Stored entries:

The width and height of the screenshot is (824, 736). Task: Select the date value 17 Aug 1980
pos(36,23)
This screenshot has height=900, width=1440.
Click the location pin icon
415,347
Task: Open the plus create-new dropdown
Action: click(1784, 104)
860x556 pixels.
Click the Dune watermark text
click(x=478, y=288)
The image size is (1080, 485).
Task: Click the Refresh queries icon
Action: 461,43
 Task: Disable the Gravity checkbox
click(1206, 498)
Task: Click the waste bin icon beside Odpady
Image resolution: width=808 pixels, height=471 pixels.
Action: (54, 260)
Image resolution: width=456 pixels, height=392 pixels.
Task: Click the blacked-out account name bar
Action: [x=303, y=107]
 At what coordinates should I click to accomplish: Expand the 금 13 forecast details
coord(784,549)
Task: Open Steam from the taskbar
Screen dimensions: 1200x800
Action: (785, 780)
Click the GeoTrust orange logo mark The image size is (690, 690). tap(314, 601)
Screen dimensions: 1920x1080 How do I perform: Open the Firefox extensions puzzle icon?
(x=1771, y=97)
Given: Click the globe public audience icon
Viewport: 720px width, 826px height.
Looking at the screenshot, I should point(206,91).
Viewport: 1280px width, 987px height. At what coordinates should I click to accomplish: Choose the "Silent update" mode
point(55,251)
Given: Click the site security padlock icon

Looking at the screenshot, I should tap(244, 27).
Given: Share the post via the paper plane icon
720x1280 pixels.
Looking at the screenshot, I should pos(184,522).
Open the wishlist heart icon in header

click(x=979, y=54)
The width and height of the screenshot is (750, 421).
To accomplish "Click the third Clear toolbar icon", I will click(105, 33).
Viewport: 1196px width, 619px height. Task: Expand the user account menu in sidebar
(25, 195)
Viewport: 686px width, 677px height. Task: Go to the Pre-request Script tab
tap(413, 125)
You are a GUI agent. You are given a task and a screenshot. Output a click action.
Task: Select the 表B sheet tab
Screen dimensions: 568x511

→ ACTIVITY: Repeat the records word for word.

→ OUTPUT OF THE TASK:
The width and height of the screenshot is (824, 736). Task: Select the date value 17 Aug 1980
pos(36,23)
This screenshot has height=900, width=1440.
Click the location pin icon
415,347
Task: Open the plus create-new dropdown
Action: click(1784, 104)
860x556 pixels.
Click the Dune watermark text
click(x=478, y=288)
The image size is (1080, 485).
Task: Click the Refresh queries icon
Action: 461,43
 Task: Disable the Gravity checkbox
click(1206, 498)
Task: Click the waste bin icon beside Odpady
Image resolution: width=808 pixels, height=471 pixels.
Action: (54, 260)
Image resolution: width=456 pixels, height=392 pixels.
Task: Click the blacked-out account name bar
Action: [x=303, y=107]
 At what coordinates should I click to accomplish: Expand the 금 13 forecast details
coord(784,549)
Task: Open Steam from the taskbar
Screen dimensions: 1200x800
Action: (785, 780)
Click the GeoTrust orange logo mark The image size is (690, 690). tap(314, 601)
Screen dimensions: 1920x1080 How do I perform: Open the Firefox extensions puzzle icon?
(x=1771, y=97)
Given: Click the globe public audience icon
Viewport: 720px width, 826px height.
Looking at the screenshot, I should point(206,91).
Viewport: 1280px width, 987px height. At what coordinates should I click to accomplish: Choose the "Silent update" mode
point(55,251)
Given: Click the site security padlock icon

Looking at the screenshot, I should tap(244, 27).
Given: Share the post via the paper plane icon
720x1280 pixels.
Looking at the screenshot, I should pos(184,522).
Open the wishlist heart icon in header

click(x=979, y=54)
The width and height of the screenshot is (750, 421).
To accomplish "Click the third Clear toolbar icon", I will click(105, 33).
Viewport: 1196px width, 619px height. Task: Expand the user account menu in sidebar
(25, 195)
Viewport: 686px width, 677px height. Task: Go to the Pre-request Script tab
tap(413, 125)
You are a GUI agent. You are given a task and a screenshot. Output a click action.
Task: Select the 表B sheet tab
Screen dimensions: 568x511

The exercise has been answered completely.